(Data records)
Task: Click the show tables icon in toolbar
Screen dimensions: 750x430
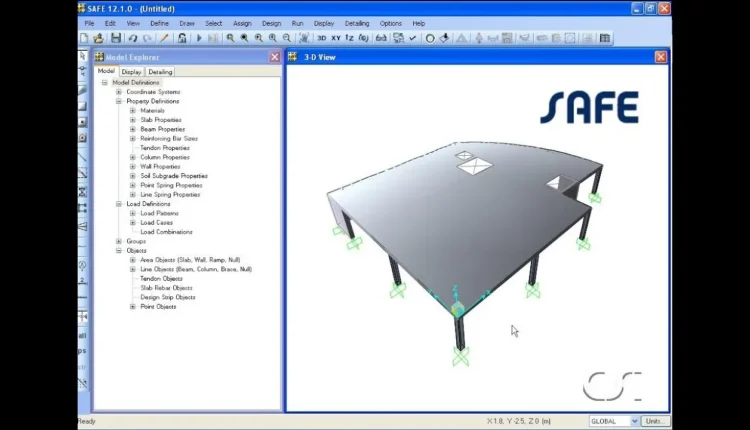Action: tap(604, 38)
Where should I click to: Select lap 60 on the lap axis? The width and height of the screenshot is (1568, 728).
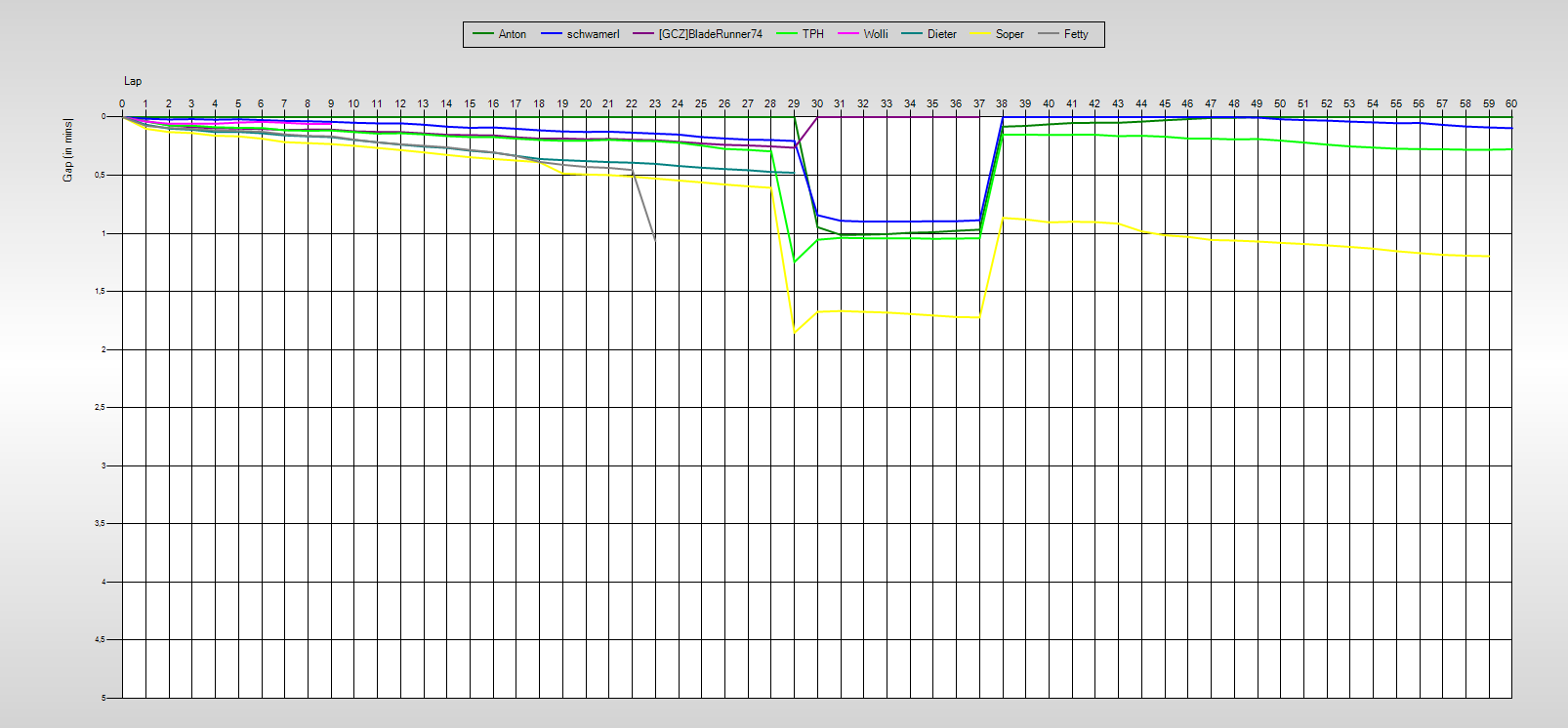click(x=1510, y=103)
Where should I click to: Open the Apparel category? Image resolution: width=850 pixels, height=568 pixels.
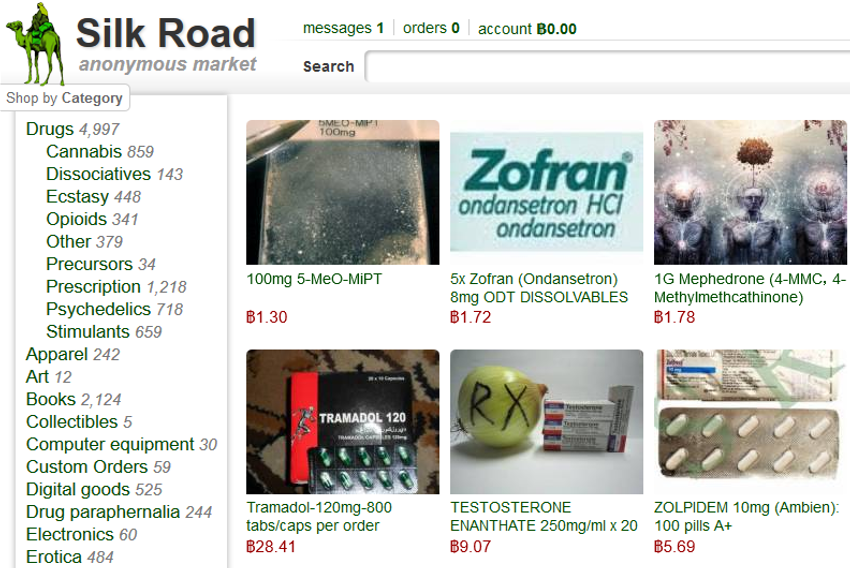(57, 354)
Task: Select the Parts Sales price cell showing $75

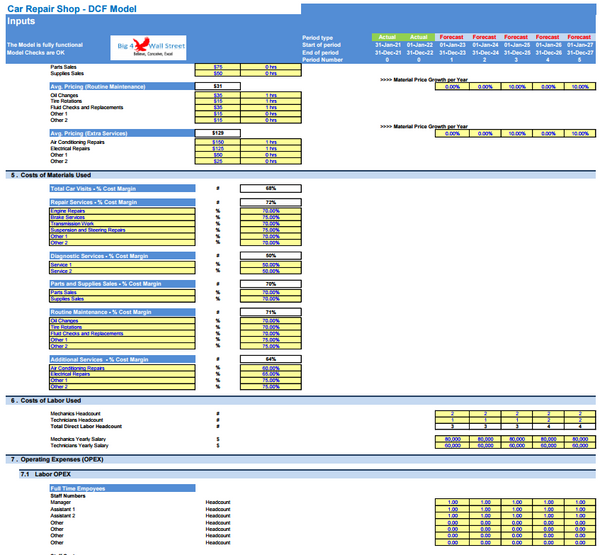Action: pyautogui.click(x=218, y=66)
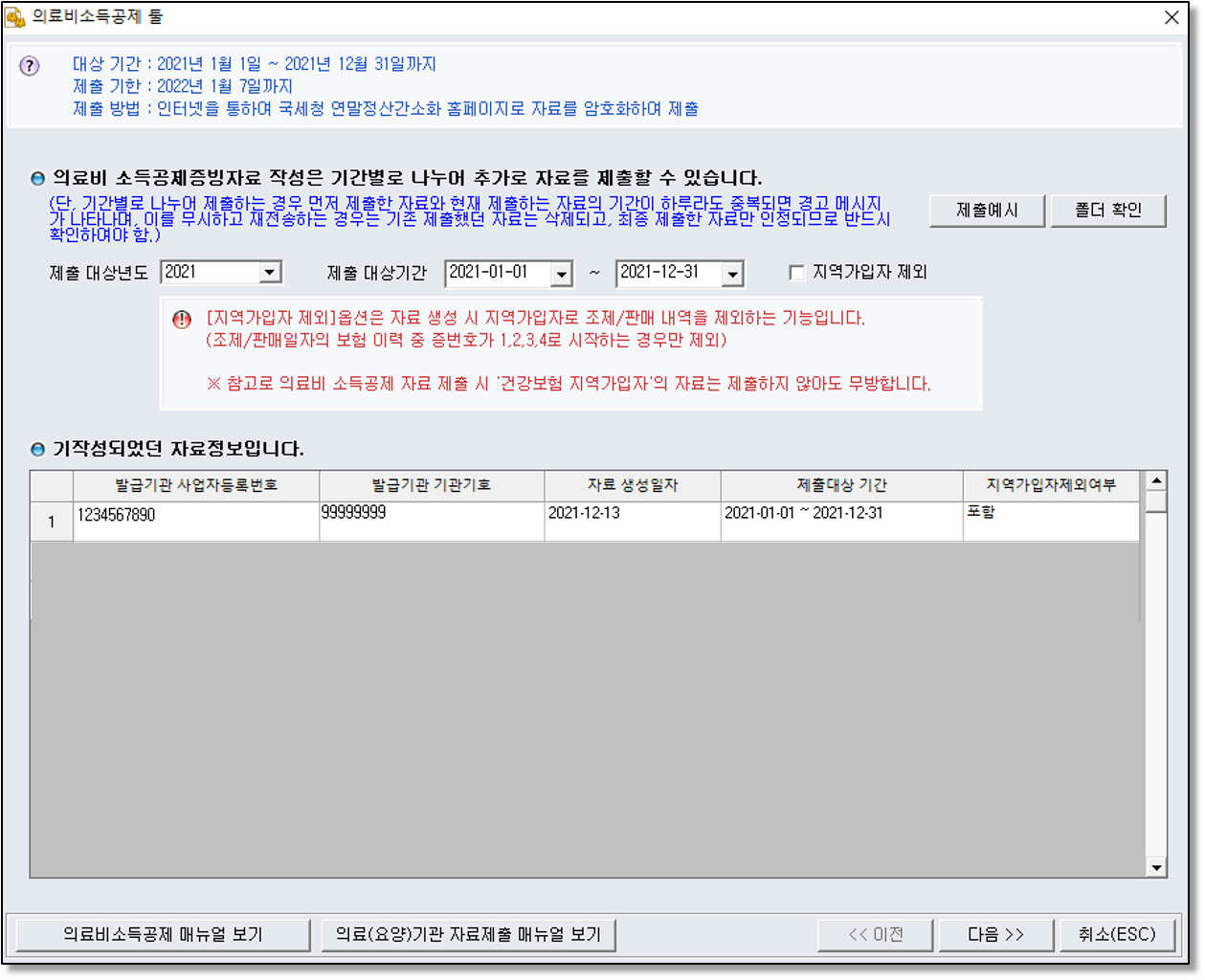Sort by 자료 생성일자 column header
Screen dimensions: 1205x980
[x=632, y=485]
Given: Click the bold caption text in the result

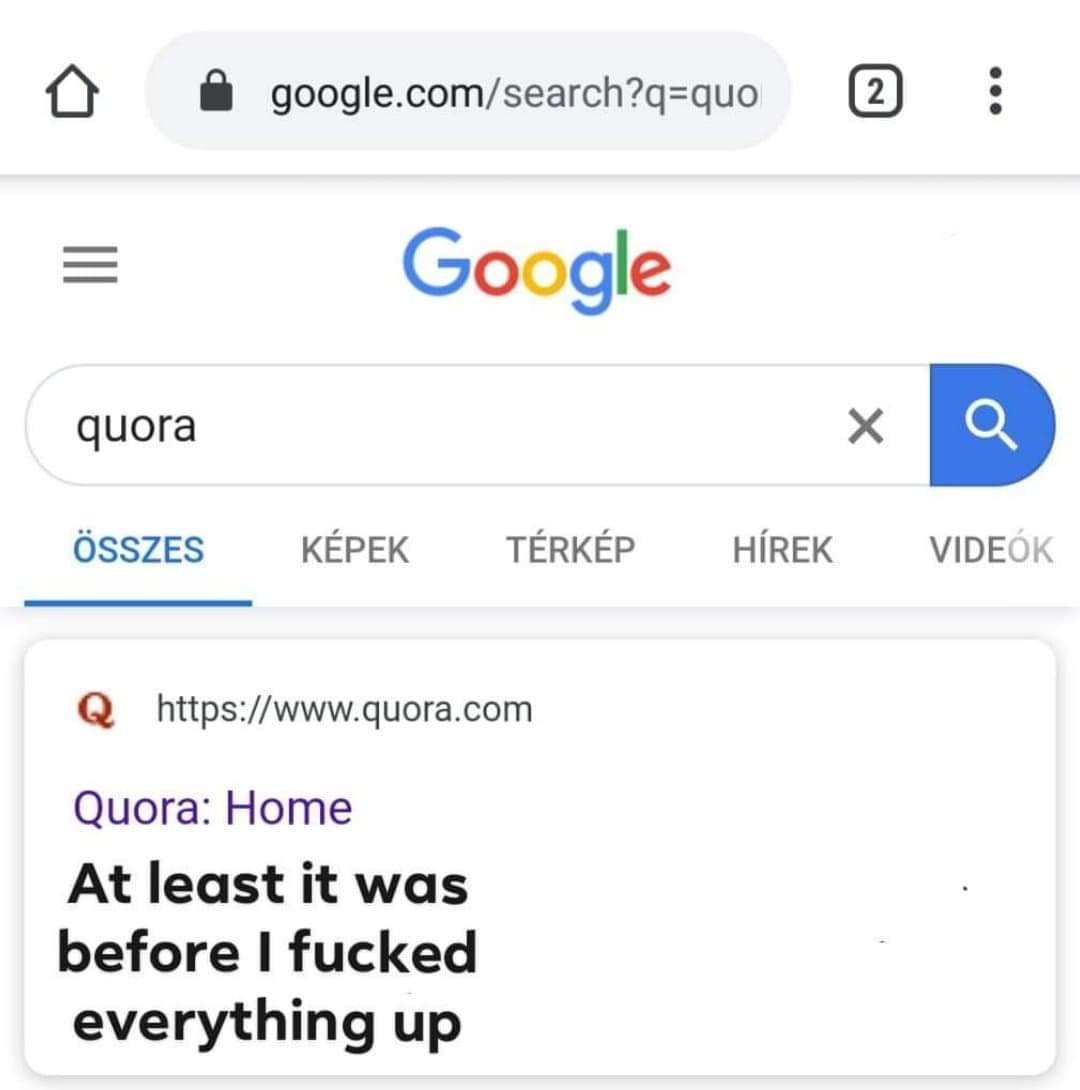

Work order :: The pictures stay out of the copy. Set down the entries above precisely.

Your solution ::
Task: Click the show tables icon in toolbar
Screen dimensions: 750x430
Action: tap(604, 38)
Where should I click to: Select lap 60 on the lap axis? The width and height of the screenshot is (1568, 728).
click(x=1510, y=103)
Where should I click to: Open the Apparel category? Image resolution: width=850 pixels, height=568 pixels.
(57, 354)
Task: Select the Parts Sales price cell showing $75

Action: pyautogui.click(x=218, y=66)
Sort by 자료 생성일자 column header
Screen dimensions: 1205x980
[x=632, y=485]
Given: Click the bold caption text in the result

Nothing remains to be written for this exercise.